Крах. Часть2. Глава20

                20

Что, все правы в своих опасениях? Тоска зелёная из-за этого. Это ведь как болезнь – тоска-то. Тоску просто так не похоронить, не отвадить. Душа должна отболеть, чтобы заново начать жить. Кто на сто процентов согласится с этим? И что странно, я прекрасно понимаю все страхи: страх от невыплаты зарплаты, страх неопределённости, страх Елизаветы Михайловны, что её порыв ничем закончится, страх Максима – сделка срывается, мой страх, что так и не найду своего места. Но ведь это не страх перед новой войной. Хорошо помню, как бабушка говорила: «Только бы не война. Остальное пережить можно». И свой страх я могу разложить по полочкам, свести в картотеку, чтобы карточку с нужным состоянием вытаскивать не глядя. Я прежде, наверное, так же боялся бы за кого-то, тоже сочувствовал бы, но теперь, теперь, не радуясь и не сильно огорчаясь, осознал, что мне открылось нечто иное, не понятое другими. Это не деньги, не работа, это – не пойми, что. Я бы и хотел объяснить, что со мной происходит, но так как принужден разговаривать людским языком, которым с детства выучили, то…А вот что последует за этим «то», без понятия.
С неба прищуренными жидко-голубенькими глазками вечность на меня смотрит. Губы вечности кривятся недоверчивой усмешкой. И воздух колышется, видно, приоткрыв губы, дышит вечность через рот. А я вдруг встревожено-робким, цепенеющим делаюсь, точно жду приговора.

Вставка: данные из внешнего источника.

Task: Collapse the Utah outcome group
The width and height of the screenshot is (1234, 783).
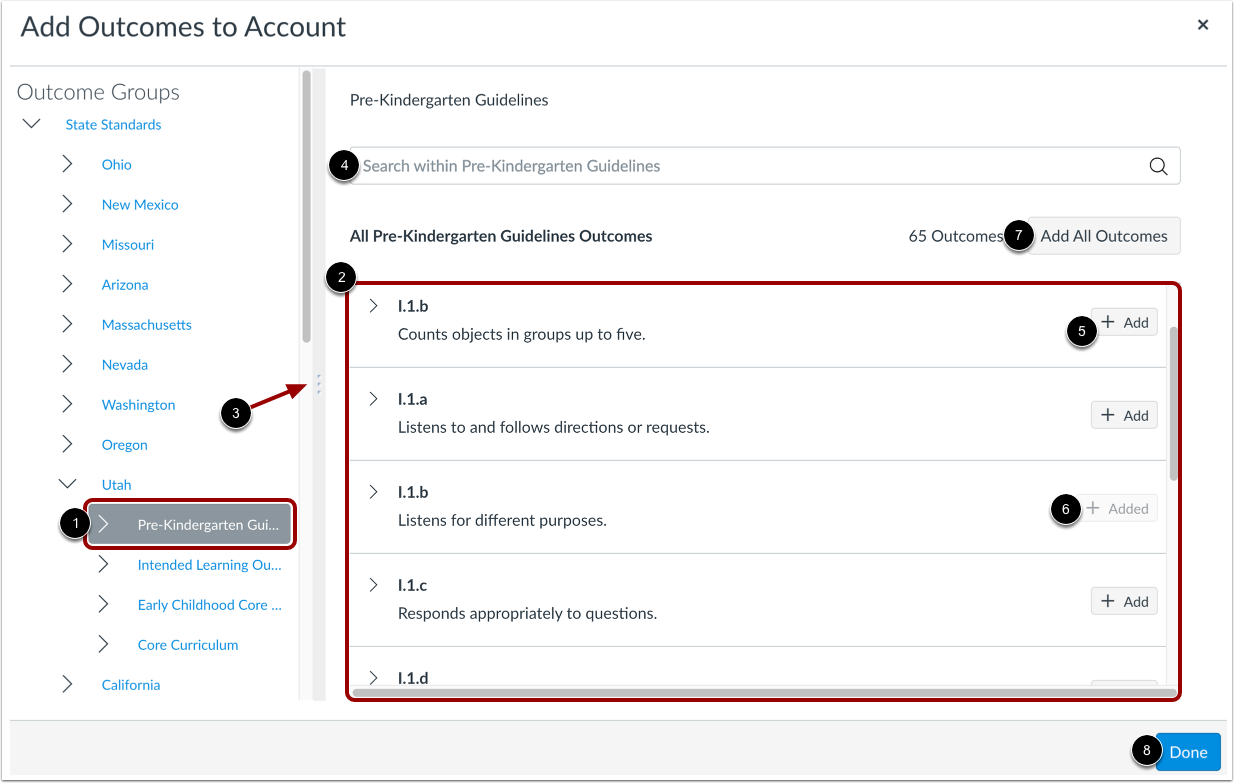Action: coord(67,484)
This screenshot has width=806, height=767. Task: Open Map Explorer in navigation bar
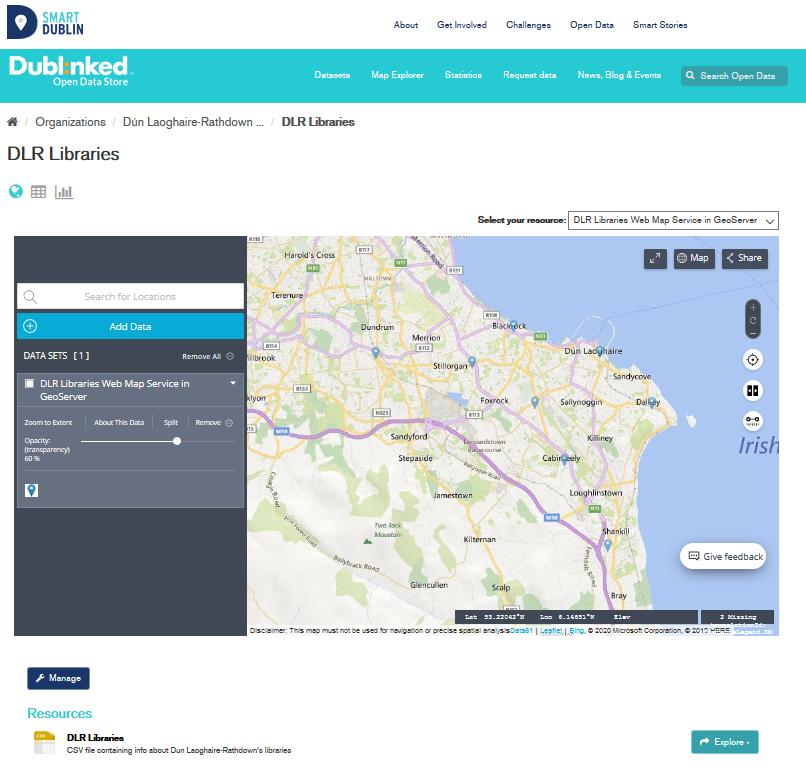click(397, 75)
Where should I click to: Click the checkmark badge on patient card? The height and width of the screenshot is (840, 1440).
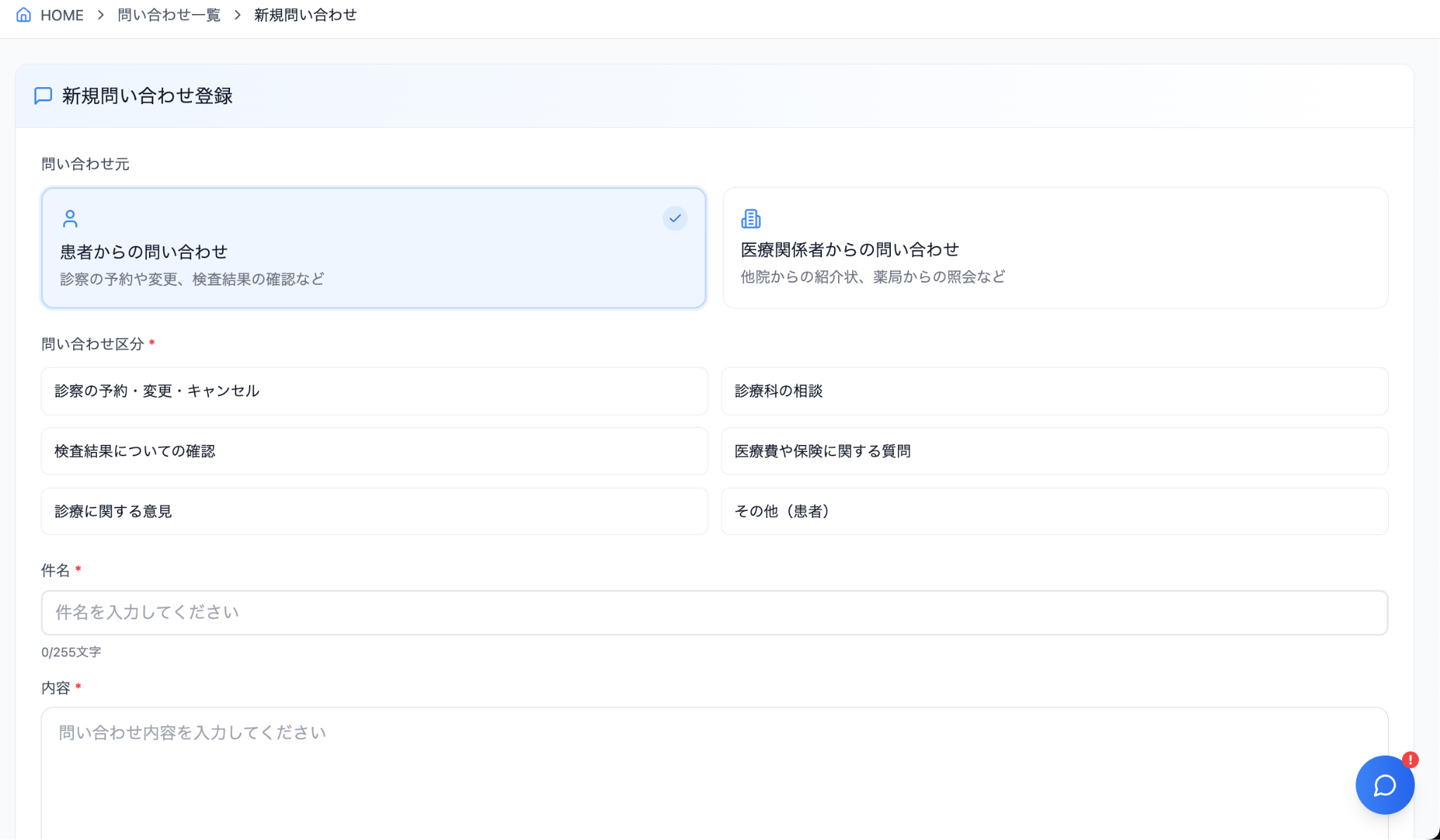(x=674, y=219)
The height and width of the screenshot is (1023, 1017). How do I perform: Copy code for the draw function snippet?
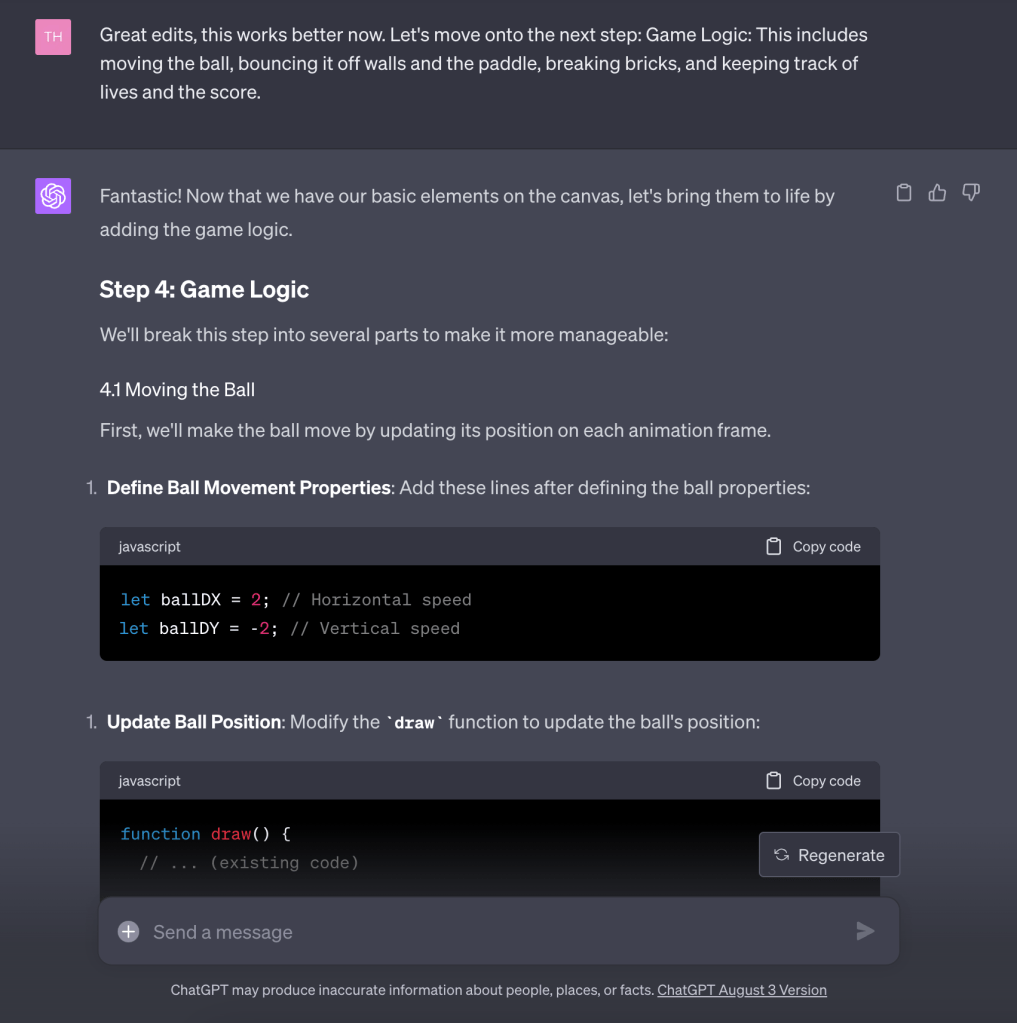click(x=813, y=781)
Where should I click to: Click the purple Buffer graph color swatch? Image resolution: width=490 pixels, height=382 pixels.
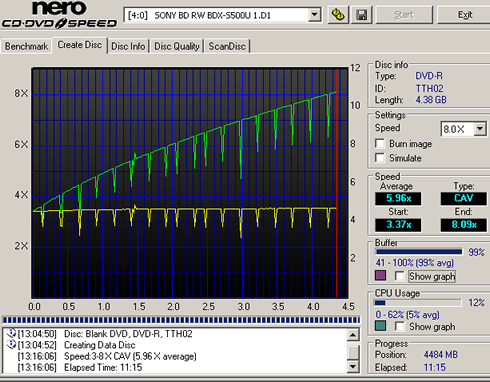click(380, 275)
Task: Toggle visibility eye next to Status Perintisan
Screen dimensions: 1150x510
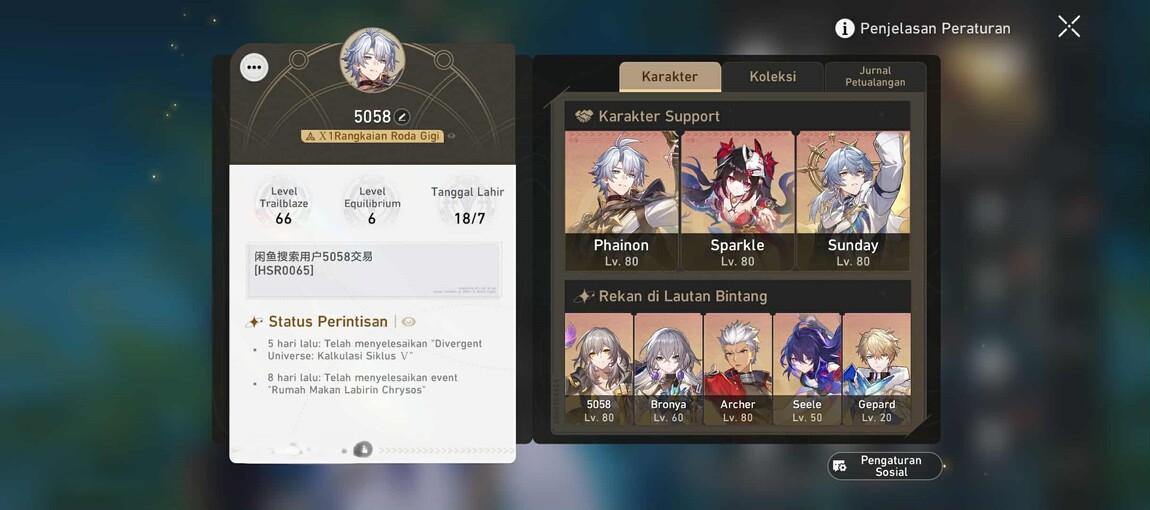Action: (409, 321)
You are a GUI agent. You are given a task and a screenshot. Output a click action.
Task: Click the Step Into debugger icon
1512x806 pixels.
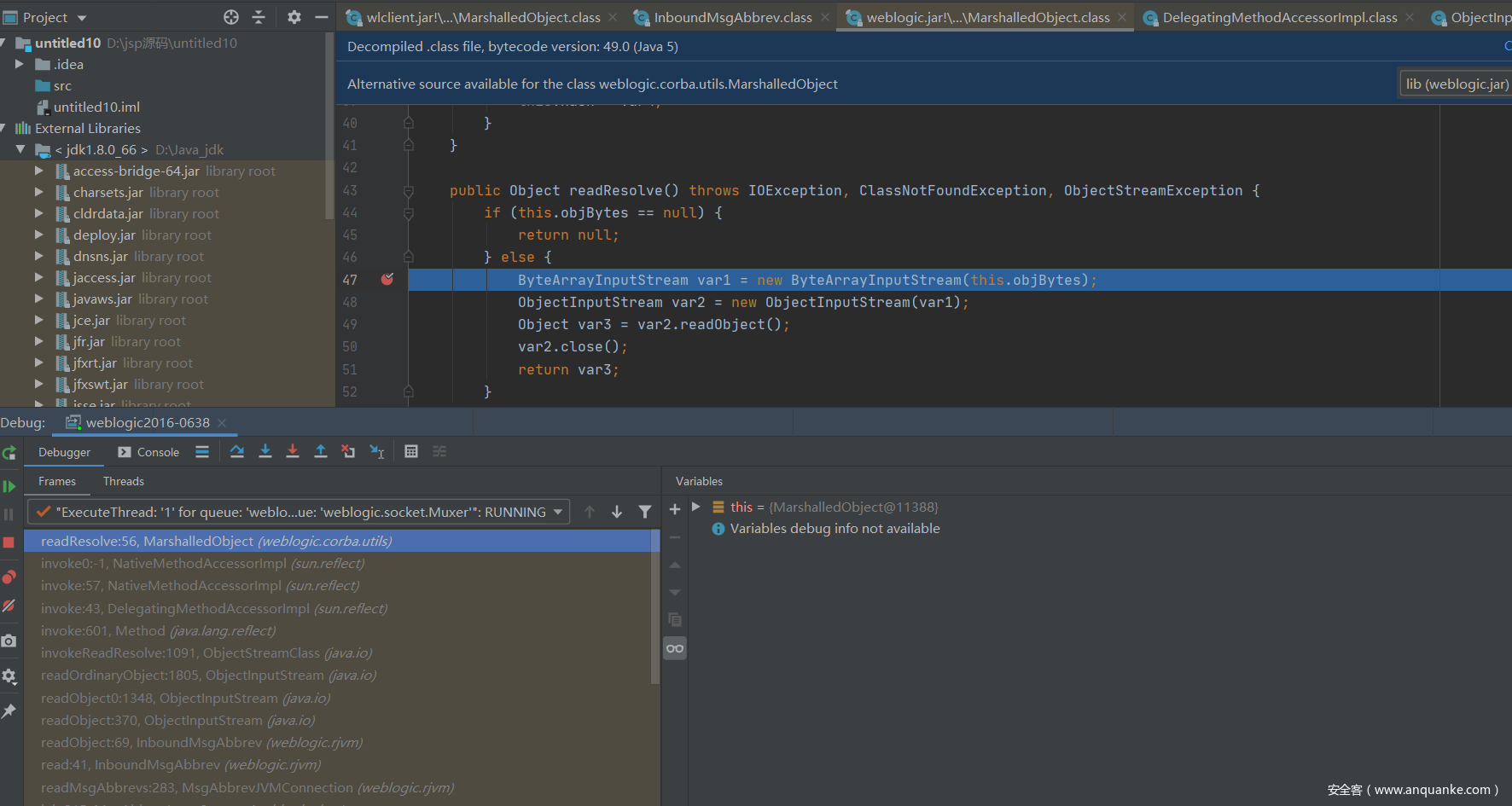coord(265,452)
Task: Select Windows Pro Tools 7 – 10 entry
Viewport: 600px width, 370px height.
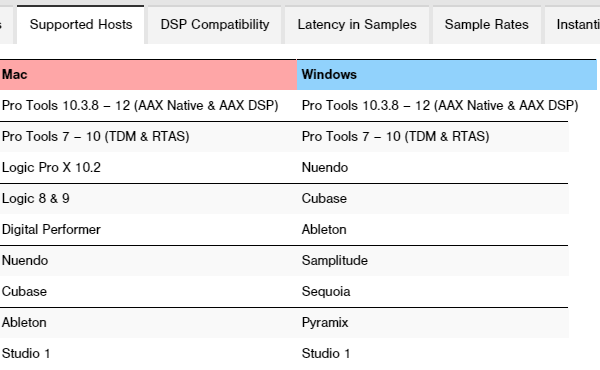Action: click(396, 137)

Не хочу сочувствия. Так сказать, пролетарий неумственного труда. Советская порода – гордая. Но ведь чем нас больше пинают, тем слаще сапог лижем. Не понимаю, откуда мне известны многие подробности. Если говорить про цену, то цену себе знаю. Отчасти согласен - люди меня не понимают. Не как у других шарики в голове проворачиваются.  У настоящего, как и у всего на свете, есть своё начало. Слов, чтобы это как-то объяснить на общем языке, нет. А объяснять для чего? Чтобы остаться в живых? Или потому, что жизнь представляется таким богатством, несмотря на всевозможные испытания и беды, которыми она чревата и которые её омрачают?
Да Бог с тобой! Я полон смирения. Я согласен с теми утверждениями, что мужчина в семье что-то вроде квартиранта: должен приносить деньги и за это получать еду, постель, если не любовь, то уважение. Молчать квартиранту – плохо, говорить – опять нехорошо. Нет, гнев меня не душит. Ради этих двух дней стоило жить. Что было раньше – это было раньше, то можно забыть. Мне, чтобы спастись от своего страха, нужно было создать внутреннее пространство, чем я и занимался все эти годы.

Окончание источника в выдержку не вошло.